PAGE EXCERPT:
Beginning Proofreaders'
Frequently Asked Questions (FAQ)

Version 1.7, released May 27, 2004

The purpose of this FAQ is to provide answers to common questions that new people joining us at the Distributed Proofreaders web site have asked. Obviously not all questions can be included here. If you don't find an answer here, you can look in our other documentation pages or email us at DP Help.

  1. What is Distributed Proofreaders?
  2. What is Project Gutenberg?
  3. Why do we pick the books that we do?
  4. How can I help?
  5. How do I handle ...?
  6. How do I contact ...?
  7. What is the entire process for creating an etext?
  8. How can I get copies of the etexts I've worked on?
  9. How can I get copies of other Gutenberg etexts?
  10. I think I messed something up (did something wrong), how can I fix it?
  11. I'm having trouble on the webpage trying to ... Log in/Proofread a page/Get a new page

1. What is Distributed Proofreaders?

Distributed Proofreaders is an effort to support Project Gutenberg, and a recognized affiliated site of Project Gutenberg. The basic concept is that our website software allows several proofreaders to be working on the same book at the same time, each proofreading on different pages. This will significantly speed up the proofreading process.

How it works:

  1. This website uses online software and databases to create a "library".
  2. People ("content providers") scan books and upload the scanned images into this library.
  3. People like you ("proofreaders") choose a project ("book") to work on today.
  4. The website then shows you a webpage containing the scanned image of one page and the text from that image (as produced by OCR software). This allows you to easily compare the scanned text to the image of the page, so you can note the differences and fix them.
  5. You read the text, and correct it to match the page image. Basically fixing OCR errors, and marking things like bold or italic text, footnotes, etc. according to our guidelines (so we all mark them the same way).
  6. When done with that page, you save the page, and then either request another page to proofread or quit for the day.
    Note that, at the same time, others will be working on other pages from this book, or from different books. Each proofreader does just a bit (we suggest "a page a day"), but working together we can get a lot of books done! [In 2004, we average 300-400 proofreaders participating each day from countries all over the world, and we finish 4000-7000 pages per day. That's about 4 pages every minute of every day!]
  7. The site stores that proofread page in our database for the next round. (Each book goes through two rounds of proofreading, to try to catch all errors in the text.)
  8. When all the pages in a book have been proofread, a "post-processor" does the finishing work of getting this book ready: combining all the pages into one big file, making sure the markings are consistent, etc., and one last check for errors.
  9. Finally the book is submitted to the Project Gutenberg archive, and is posted on mirror sites all over the world, freely available for anyone to read and enjoy.

2. What is Project Gutenberg?

Michael Hart founded Project Gutenberg in 1971. His idea was: anything that can be entered into a computer can be reproduced indefinitely. This led to the concept of entering books into computers and sharing these books with the whole world.

AIM OF THE TASK:
Continue the Distributed Proofreaders FAQ from the point where it stops.

SUPPLIED RECORDS:
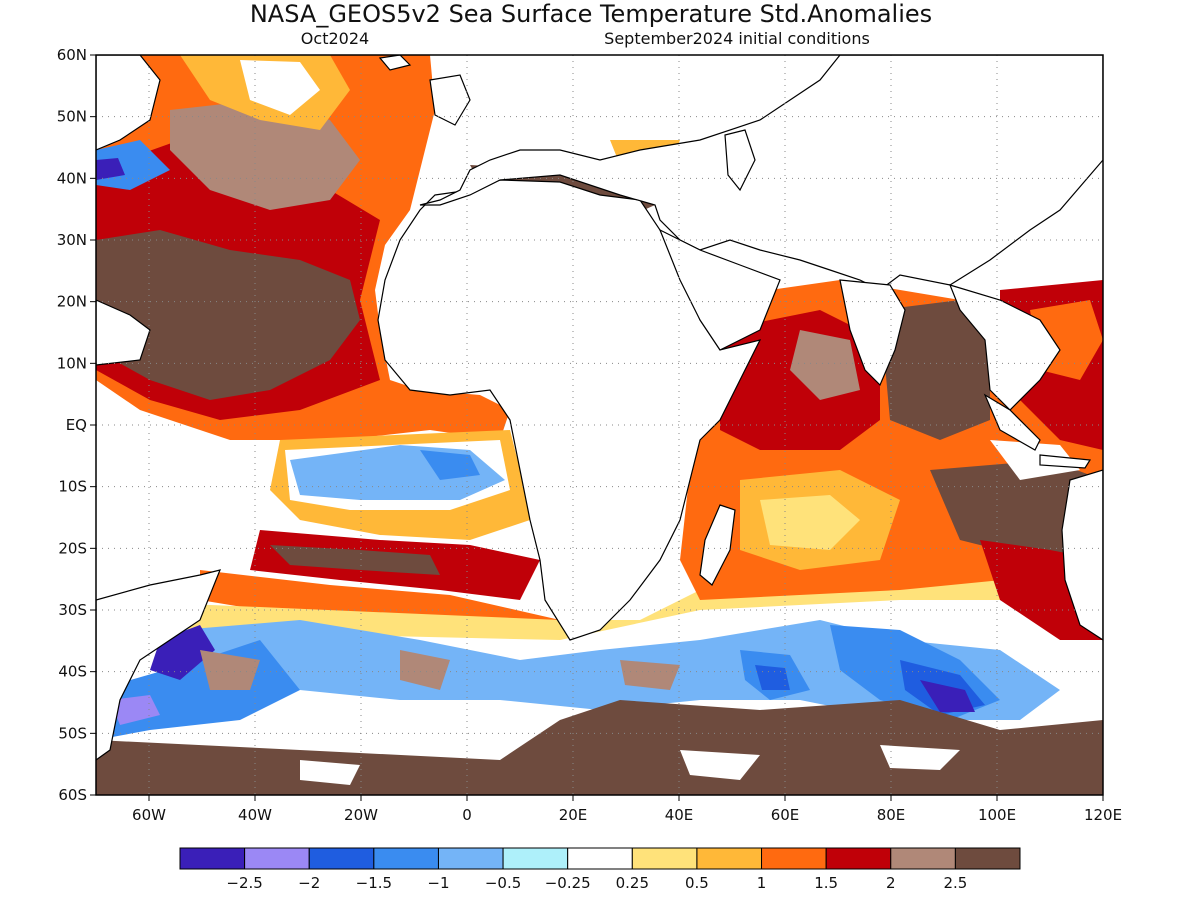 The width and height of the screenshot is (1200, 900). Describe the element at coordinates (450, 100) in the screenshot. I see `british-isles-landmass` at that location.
--
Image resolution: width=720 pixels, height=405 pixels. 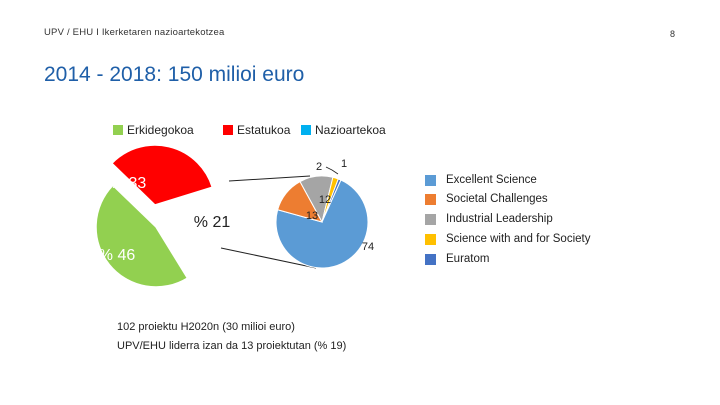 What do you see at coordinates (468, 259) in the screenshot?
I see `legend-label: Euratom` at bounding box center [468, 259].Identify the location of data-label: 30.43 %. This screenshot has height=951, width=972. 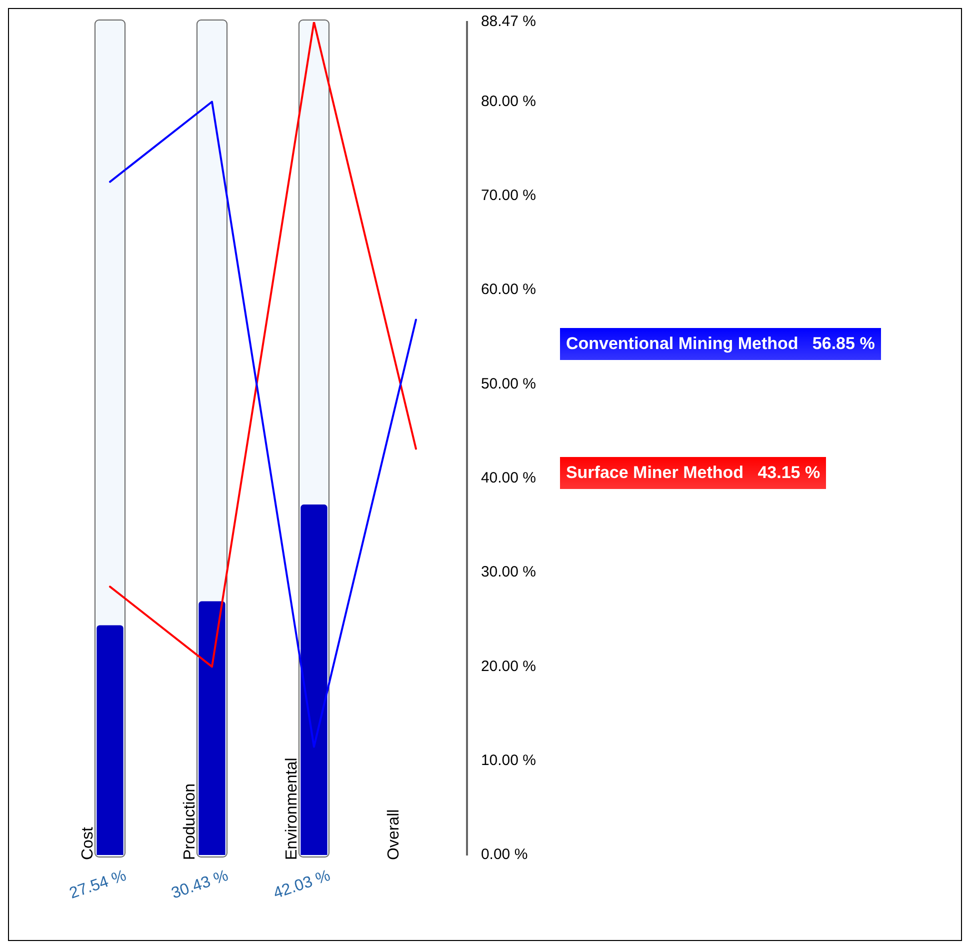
---
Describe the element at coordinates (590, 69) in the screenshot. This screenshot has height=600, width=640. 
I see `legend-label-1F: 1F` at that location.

SOLVED PROBLEM:
These Electronic Texts (E-texts) would be made available in the simplest, easiest to use form. This means "Plain Vanilla ASCII." Italics, underlines, and bolds would be converted to ASCII. In the same vein, the books selected would be those that appealed to the greatest number of people possible. Due to copyright laws, it is only legal to do this with older books (in general, copyrighted before 1923). As a result, Project Gutenberg is mostly comprised of the "Classics."

You can read more about the history of Project Gutenberg here

3. Why do we pick the books that we do?

The Project Managers pick whatever books we can find. Due to US copyright laws, we are severely limited in the books we are allowed to work with. We go to Used & Rare bookshops and scour the Internet websites & auctions. We check out rare books from libraries and scan them. We obtain page images from other archive sites. We try to find books that we think people would enjoy reading and that we can find at an acceptable price.

Before selecting a book to convert to an etext, we check Project Gutenberg's list (to make certain that it hasn't already been done) and we check David's In-Progress List (to make certain that it isn't being done by someone else).

In summary, we do whatever books people provide to us (that we legally can). If you have a book that you would like to see done (and it is copyright cleared) we can probably do it (with your help). Contact us at DP Help. or see the "Content Providers" Forum.

4. How can I help?

The process of creating an etext is a long one.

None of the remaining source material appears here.